Records Block Start

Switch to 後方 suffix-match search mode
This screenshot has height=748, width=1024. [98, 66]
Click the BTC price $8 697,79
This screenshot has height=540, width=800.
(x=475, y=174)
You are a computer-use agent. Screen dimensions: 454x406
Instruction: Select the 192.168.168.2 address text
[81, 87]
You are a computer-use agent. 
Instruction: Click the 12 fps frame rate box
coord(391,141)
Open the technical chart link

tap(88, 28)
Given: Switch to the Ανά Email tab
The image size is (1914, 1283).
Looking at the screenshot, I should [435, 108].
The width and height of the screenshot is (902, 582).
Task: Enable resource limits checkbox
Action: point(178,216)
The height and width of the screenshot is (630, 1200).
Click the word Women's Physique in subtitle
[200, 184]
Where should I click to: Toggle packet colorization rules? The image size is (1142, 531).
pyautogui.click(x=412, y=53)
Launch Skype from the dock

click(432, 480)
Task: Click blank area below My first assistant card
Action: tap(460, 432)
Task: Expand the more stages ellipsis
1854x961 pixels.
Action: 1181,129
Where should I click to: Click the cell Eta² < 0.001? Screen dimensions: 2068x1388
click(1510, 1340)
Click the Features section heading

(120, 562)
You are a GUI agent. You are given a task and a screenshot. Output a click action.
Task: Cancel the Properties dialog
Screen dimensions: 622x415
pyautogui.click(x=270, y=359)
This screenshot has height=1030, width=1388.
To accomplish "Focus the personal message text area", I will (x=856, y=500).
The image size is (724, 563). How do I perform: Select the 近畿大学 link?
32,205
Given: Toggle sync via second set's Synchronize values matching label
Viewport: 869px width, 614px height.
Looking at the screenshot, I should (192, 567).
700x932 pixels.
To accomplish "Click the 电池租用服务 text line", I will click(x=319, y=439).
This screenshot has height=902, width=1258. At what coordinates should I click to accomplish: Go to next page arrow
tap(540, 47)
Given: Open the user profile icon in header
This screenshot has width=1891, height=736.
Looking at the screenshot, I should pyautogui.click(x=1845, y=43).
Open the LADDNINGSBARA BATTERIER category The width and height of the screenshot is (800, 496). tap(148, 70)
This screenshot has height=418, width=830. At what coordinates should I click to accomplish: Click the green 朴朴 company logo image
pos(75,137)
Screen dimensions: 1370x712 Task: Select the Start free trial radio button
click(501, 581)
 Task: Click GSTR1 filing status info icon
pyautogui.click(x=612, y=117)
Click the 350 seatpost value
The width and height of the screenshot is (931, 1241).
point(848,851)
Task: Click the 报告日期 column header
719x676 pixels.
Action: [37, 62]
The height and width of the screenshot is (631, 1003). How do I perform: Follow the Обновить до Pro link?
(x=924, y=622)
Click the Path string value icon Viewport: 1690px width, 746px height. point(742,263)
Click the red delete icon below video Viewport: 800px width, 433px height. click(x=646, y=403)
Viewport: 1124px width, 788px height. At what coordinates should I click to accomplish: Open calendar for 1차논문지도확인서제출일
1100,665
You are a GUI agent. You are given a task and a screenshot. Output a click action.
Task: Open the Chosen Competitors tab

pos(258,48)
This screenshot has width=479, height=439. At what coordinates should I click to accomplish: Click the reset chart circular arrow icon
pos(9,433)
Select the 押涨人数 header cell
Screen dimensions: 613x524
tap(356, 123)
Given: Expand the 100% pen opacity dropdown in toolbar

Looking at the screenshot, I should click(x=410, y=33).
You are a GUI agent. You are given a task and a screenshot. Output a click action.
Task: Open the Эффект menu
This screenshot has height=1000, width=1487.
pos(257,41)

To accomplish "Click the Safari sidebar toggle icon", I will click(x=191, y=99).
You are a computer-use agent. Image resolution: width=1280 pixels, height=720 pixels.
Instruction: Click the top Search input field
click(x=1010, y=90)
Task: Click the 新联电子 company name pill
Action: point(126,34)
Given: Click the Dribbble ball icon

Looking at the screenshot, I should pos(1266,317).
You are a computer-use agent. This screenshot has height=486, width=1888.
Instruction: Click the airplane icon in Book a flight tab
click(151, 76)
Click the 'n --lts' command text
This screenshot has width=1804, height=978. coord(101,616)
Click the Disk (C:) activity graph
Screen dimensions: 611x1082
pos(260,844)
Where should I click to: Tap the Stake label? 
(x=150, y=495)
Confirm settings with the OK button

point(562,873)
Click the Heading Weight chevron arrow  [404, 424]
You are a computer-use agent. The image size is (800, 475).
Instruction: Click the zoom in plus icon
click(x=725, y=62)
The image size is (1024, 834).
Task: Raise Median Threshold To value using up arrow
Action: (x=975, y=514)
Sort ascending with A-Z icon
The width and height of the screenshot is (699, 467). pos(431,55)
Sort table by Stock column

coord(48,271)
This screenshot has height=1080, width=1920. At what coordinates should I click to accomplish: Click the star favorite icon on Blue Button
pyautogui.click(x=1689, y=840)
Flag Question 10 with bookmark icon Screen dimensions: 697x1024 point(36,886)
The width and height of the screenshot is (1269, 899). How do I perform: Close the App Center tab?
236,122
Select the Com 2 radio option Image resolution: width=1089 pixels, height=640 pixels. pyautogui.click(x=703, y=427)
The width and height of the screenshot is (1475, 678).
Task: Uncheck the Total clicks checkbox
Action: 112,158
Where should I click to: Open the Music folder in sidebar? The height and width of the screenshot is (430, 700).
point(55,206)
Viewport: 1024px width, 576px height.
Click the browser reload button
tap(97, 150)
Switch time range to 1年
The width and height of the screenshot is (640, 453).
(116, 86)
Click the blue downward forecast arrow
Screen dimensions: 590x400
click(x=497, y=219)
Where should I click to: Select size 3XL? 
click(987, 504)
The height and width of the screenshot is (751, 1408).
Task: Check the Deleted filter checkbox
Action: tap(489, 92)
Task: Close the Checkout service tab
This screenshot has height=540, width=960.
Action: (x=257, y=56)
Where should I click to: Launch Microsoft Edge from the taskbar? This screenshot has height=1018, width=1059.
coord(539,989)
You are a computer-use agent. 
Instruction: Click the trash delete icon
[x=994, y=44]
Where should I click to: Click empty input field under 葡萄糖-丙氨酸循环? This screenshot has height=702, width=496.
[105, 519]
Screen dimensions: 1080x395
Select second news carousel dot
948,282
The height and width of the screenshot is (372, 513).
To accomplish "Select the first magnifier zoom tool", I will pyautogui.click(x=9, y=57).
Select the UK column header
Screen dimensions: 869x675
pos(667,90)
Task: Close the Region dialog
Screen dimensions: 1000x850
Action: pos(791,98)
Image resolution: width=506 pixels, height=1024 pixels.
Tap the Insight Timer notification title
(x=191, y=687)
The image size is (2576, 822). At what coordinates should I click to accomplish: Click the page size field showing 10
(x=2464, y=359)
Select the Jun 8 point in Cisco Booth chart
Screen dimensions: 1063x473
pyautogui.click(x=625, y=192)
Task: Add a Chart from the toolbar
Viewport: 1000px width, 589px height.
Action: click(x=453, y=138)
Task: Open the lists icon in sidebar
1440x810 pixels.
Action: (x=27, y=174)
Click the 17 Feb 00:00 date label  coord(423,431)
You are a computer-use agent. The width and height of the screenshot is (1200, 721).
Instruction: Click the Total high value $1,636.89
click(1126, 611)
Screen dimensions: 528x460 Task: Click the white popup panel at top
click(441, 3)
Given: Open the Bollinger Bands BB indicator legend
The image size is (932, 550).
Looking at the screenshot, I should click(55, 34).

Records Block End

**Problem statement**: Reproduce the line containing "Select the Jun 8 point in Cisco Booth chart" and every line after it. Stop at the last line of the records, and add nothing.

**Output of the exercise**:
Select the Jun 8 point in Cisco Booth chart
Screen dimensions: 1063x473
pyautogui.click(x=625, y=192)
Task: Add a Chart from the toolbar
Viewport: 1000px width, 589px height.
Action: click(x=453, y=138)
Task: Open the lists icon in sidebar
1440x810 pixels.
Action: (x=27, y=174)
Click the 17 Feb 00:00 date label  coord(423,431)
You are a computer-use agent. The width and height of the screenshot is (1200, 721).
Instruction: Click the Total high value $1,636.89
click(1126, 611)
Screen dimensions: 528x460 Task: Click the white popup panel at top
click(441, 3)
Given: Open the Bollinger Bands BB indicator legend
The image size is (932, 550).
Looking at the screenshot, I should click(55, 34).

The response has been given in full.